Identify and pull out each line of the entries in which "label" occurs.

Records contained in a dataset
►
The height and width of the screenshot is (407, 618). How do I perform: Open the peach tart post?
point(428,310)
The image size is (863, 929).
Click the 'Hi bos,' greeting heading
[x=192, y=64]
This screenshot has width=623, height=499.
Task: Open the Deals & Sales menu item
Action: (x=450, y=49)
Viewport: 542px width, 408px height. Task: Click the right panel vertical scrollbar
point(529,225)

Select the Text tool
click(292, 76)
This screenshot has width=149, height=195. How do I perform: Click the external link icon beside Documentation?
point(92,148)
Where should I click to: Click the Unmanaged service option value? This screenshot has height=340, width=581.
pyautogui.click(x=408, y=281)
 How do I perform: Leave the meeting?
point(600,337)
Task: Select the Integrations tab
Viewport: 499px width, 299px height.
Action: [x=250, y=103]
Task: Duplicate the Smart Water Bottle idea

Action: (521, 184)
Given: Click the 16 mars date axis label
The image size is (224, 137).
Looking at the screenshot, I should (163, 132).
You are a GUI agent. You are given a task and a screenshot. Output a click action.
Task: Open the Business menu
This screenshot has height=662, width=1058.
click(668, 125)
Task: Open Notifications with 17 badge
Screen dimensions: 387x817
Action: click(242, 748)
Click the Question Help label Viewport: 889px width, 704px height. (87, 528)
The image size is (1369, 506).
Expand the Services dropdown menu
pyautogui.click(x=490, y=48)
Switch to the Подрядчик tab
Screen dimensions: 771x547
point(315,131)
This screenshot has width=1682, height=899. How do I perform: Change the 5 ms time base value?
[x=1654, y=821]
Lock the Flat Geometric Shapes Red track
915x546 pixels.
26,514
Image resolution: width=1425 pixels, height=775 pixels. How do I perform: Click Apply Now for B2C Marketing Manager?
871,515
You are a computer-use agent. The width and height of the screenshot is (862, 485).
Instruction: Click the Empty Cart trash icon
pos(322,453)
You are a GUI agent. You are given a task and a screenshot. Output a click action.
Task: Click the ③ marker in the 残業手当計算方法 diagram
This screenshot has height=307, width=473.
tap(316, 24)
◄
Answer box
Given: Click the 16 mars date axis label
Click the Question Help label Viewport: 889px width, 704px height. (87, 528)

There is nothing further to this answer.